GitLab CI/CD vs. GitHub Actions: A Comprehensive Comparison
A complete comparison of GitLab CI/CD and GitHub Actions
CI/CD is the cornerstone of every software project. Having an effective CI/CD strategy can make or break a project. It determines how fast you are shipping new features to customers, how quickly you can fix issues that will inevitably surface after a deployment, the speed at which your teams can iterate, and whether it makes your engineers’ lives easier or miserable. It makes sense to keep these systems close to the code because these systems are shipping that code. Git is ubiquitous throughout the industry for managing your codebase, so it was a no-brainer that the leaders in this space, GitLab and GitHub, created their own CI/CD workflow engines. These systems, GitLab CI/CD and GitHub Actions, have been gaining a lot of adoption in enterprise software. Each engine works the same on the surface; however, we believe that one of these engines is superior, and it’s why we tend to nudge our clients towards that solution where it makes sense for their organization. I am going to break down how these systems work, which one we think is the better solution, and why we have built our own product around it.
The Systems
Let’s take a look at how these systems behave from a high level before we start to differentiate the two. Each system is a workflow engine that runs your CI/CD pipelines defined in YAML files. A pipeline is a DAG that contains the steps for building, testing, and deploying your source code. The tasks that make up these pipelines are called jobs. Each job executes a specific task or group of related tasks and moves on to the next task until the pipeline completes or fails. Tasks can be run in parallel or sequentially. These jobs are executed on runners. Runners are servers that, you guessed it, run your jobs. Typically, they are Linux VMs or containers configured to execute the pipeline tasks. Both GitLab and GitHub have adopted this approach, and even the terms used to describe the CI/CD pipeline are mostly the same between these systems. We will start to see a divergence between them as we look at building these pipelines, how they are structured in terms of dependencies and accessing common code for reuse, how these pipelines are presented to the end-user, and how one can go about debugging a failed pipeline.
Code Reuse
As engineers, we are naturally lazy. It’s okay to own that. A large part of our job is to automate repeatable tasks. Why spend the mental cycles on trying to build the same thing, especially if it is a non-differentiator of what we are actually building and want to deploy? Naturally, there are going to be reusable tasks scattered throughout an organization’s CI/CD pipelines. Think dependency management, container scanning, security tools, deployment flows, etc. More importantly, code reuse allows us to enforce standardization around these types of tasks. Let’s discuss how each of these systems enables us to reuse what we have built.
GitLab
When writing a pipeline in GitLab, you have a few different ways to reuse jobs or attributes of those jobs. The first is what they call a hidden job. A hidden job can often be used as what I think of as a “base” job. This is a task that is fundamental to a pipeline, say setting up authentication for your cloud provider (AWS, Azure, GCP), or containerizing your application. You can use the ‘extends’ keyword to reuse configuration sections of those hidden jobs. The ‘extends’ keyword behaves similarly to YAML anchors. If you are familiar with anchors, you can use those natively as well with your GitLab pipelines. We can also reach for the ‘!reference’ custom YAML tag to make a selection of keyword-based configuration and reuse it throughout our pipelines. This last one is your scalpel that lets you use just what you need. Finally, we tie this all together with the ‘include’ keyword. This gives us the ability of making our pipelines composable by allowing us to split out our base jobs into templates for reuse. Let me show you a real world example of all of these tools in practice. We use them to build out our Konfig by Real Kinetic CI pipelines. Here is the source code that we have open-sourced if you want to hop right into it.

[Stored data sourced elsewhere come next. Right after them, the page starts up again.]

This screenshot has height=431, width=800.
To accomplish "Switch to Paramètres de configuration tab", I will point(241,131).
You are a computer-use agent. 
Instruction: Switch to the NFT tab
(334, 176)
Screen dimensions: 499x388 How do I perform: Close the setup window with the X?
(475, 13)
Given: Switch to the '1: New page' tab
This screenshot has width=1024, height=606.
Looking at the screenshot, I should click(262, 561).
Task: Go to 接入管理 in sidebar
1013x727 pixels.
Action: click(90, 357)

We have a template for running gcloud tasks to interact with GCP. Below is our job to login with gcloud using a hidden job and an anchor. In the second job we reference the login job using the ‘!reference’ tag
#gcloud.gitlab-ci.yml
.gcloud_login: &gcloud_login
before_script:
- echo ${GITLAB_OIDC_TOKEN} > .ci_job_jwt_file
- |
gcloud iam workload-identity-pools create-cred-config $GCP_IDENTITY_PROVIDER \
- service-account=$GCP_SA_EMAIL \
- output-file=.gcp_temp_cred.json \
- credential-source-file=.ci_job_jwt_file
- gcloud auth login - update-adc - cred-file=`pwd`/.gcp_temp_cred.json
- gcloud config set account $GCP_SA_EMAIL
.gcloud_configure_target: &gcloud_configure_target
before_script:
- !reference [.gcloud_login, before_script]
- gcloud config set project $GCP_PROJECT
Now, we can use the ‘include’ tag with the ‘extends’ keyword in another template to decouple our jobs from each other. This makes maintaining and debugging much simpler as the pipeline grows in complexity.

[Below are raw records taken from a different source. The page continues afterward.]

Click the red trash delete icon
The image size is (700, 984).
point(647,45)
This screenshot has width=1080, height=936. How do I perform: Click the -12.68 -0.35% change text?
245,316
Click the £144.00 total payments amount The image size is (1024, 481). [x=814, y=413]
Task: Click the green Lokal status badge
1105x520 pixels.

Looking at how we build Dataflow jobs in our Konfig template file we can take a deeper look in the below snippet. We ‘include’ the gcloud jobs and now we can reference them as we need. Again, only using the commands we need from the ‘before_script’.
#konfig.gitlab-ci.yml
include:
- "/templates/gcloud.gitlab-ci.yml"
.deploy-dataflow-flextemplate:
before_script:
- !reference [.gcloud_configure_target, before_script]
script:
- echo Creating flex-template spec file
It all comes together in our Konfig Dataflow template where we can break up the pipeline into stages and take advantage of the ‘extends’ keyword. This final template can now just focus on deploying the pieces it needs and abstracting away the pieces that it should not know about such as containerization and authorization.
# konfig-dataflow/template.yml
include:
- "/templates/containerize.gitlab-ci.yml"
- "/templates/konfig.gitlab-ci.yml"
deploy:dataflow:dev:
stage: dev
needs: [deploy:workload:dev]
extends: .deploy-dataflow-flextemplate
variables:
GCP_PROJECT: $GCP_PROJECT_DEV
GCS_BUCKET: $GCS_BUCKET_DEV
METADTA_FILE_PATH: $METADATA_FILE_PATH
What is great about GitLab’s ‘include’ feature is that it works across repositories. This means you can build very nicely structured, easy-to-read templates that can be reused. Magically, you can even include from git refs — so you can test changes before merging them into your templates. GitLab documents a range of common patterns which are very helpful. This also allows you to trivially build pipelines within one project, then refactor common patterns out into a templates repository.
For more complex tasks, you can build a purpose-built container. For operations where leveraging programming languages such as Python is helpful, we’ll often build a minimal container with only the Python script. This allows us access to any programming language to perform complex tasks. The behavior of GitLab’s CI system makes this completely seamless. These containers can live within a GitLab container registry that your projects can access — public or private.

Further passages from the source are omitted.